Denilecek ki Suriye mi kaldı? Bugün fiilen Suriye en az üç bölgeye ayrılmış durumda. ABD-YPG’nin işgal ettiği bölge fiilen bağımsız ve ABD’nin, dolayısıyla İsrail’in kontrolünde. Bir devletten beklenen bütün fonksiyonlar PYD üzerinden icra edilmekte. Bizim silah bırakmasını beklediğimiz PYD’liler elbise değiştirerek bulunduğu şehrin “asıl sahibi” olarak polis, zabıta, jandarma, memur pozisyonunda varlığını sürdürecektir. PKK ile ilişkilerin koparılması veya silahsızlanma mutabakatı ise oldukça komik laflar. Yıllarca bölgeyi dev gibi bir askeri üs haline getiren ve bütün stratejisini Suriye’yi parçalayarak terör örgütleri üzerinden kontrol kurmuş olan güçler şimdi kendi öz evlatlarını mı satacak. Filvaki ABD’nin şartlar değiştikçe dünkü dostlarını sattığının örneği çoktur. Ancak burada Siyonist projeler de devreye gireceği için bugüne kadar olduğu gibi ilk fırsatta Türkiye’ye verdiği sözleri unutacaktır. Adı değişse bile PYD’yi daha da güçlendirecektir.

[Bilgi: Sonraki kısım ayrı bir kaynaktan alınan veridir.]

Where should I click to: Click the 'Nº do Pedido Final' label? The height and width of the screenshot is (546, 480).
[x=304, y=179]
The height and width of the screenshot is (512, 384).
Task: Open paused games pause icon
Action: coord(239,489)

Fiilen birleşik bir Suriye kalmadığı halde Uluslararası Hukuk açısından Suriye’nin bütünlüğü devam etmektedir. Bunun en büyük garantörü de Türkiye’dir. Aslında Türkiye, kendi ülke bütünlüğü için Suriye’yi savunmak zorundadır. Buna Suriye kadar Türkiye’nin de ihtiyacı vardır. Mevcut şartlarda Türkiye’nin kararlılığına karşı Suriye’yi hukuken bölmek zordur. Belki de ABD tarafından bu yüzden mutabakata ihtiyaç duyulmuştur. Ancak Ankara’nın bu aşamada vereceği tavizlerin dönüşü zor olacaktır.

İttihat ve Terakki bir İngiliz projesi olduğu halde I. Dünya Savaşı’nda bu partinin iktidarda olduğu Osmanlı’yı karşı cepheye itti. İngiltere’nin hedefi binlerce kilometre ötedeki Osmanlı’yı parçalayarak başta Siyonist hedefler olmak üzere çıkarları doğrultusunda siyasi yapılanmayı sağlamaktı. Osmanlının kontrollü bir şekilde parçalanmasının İngiltere açısından birçok getirisi olabilir. Ancak Türkiye’nin 2011’den beri Şam yönetimini karşı kamplara iterek Suriye’nin parçalanmasını sağlamakta hiçbir menfaati yoktur. Öncelikle 900 kilometrelik sınır komşusunun yıkılan duvarları kendi üzerine çökecektir, dört milyonluk mülteci ile zaten çökmüştür.

İçinde Türkiye’nin bulunduğu Astana sürecine Şam yönetimi ile birlikte muhaliflerin de katılmasından sonra yeniden düzenlenecek bir Suriye yönetiminin olmazsa olmazı Ankara-Şam işbirliğidir. Ancak Ankara, 2011’den beri önemli ölçüde ABD’nin aldatmaları yüzünden Şam ile diyaloğu kesmiş, atları arabanın arkasına koşmuştur. Bu diplomatik kopukluk, ülkeyi Esed’den kurtarmak şöyle dursun, Nusayri rejimini daha da güçlendirmiş, vazgeçilmez hale getirmiştir. Nitekim Rusya-İsrail anlaşmasıyla Esed’in de bu sürece katıldığı haberleri gelmektedir. Halbuki Esed yönetimi, Türkiye için hayati tehlike olan YPG’ye karşı olan tek güç idi.

Eğer bölgeye barış gelecekse bu ancak Ankara ile Şam’ın ülke bütünlüğü ve sınırların değişmezliği temelli anlaşması, diplomatik ilişkiler kurması ile mümkün olacaktır ki Rusya ve İran bunun doğal tarafları olacak, adım adım diğer bölge ülkeleri de katılmak zorunda kalacaktır. İsrail’in manipülasyonları elbette sürecek, ancak belirtilen güçler bunu bertaraf etmeye muktedir olacaktır. 

Başlıktaki soruya dönecek olursak, Astana süreci, ABD’nin yeni bir aldatması zahir oluncaya kadar çöpte gibi. Bunun çok fazla zaman alacağı da beklenmemelidir.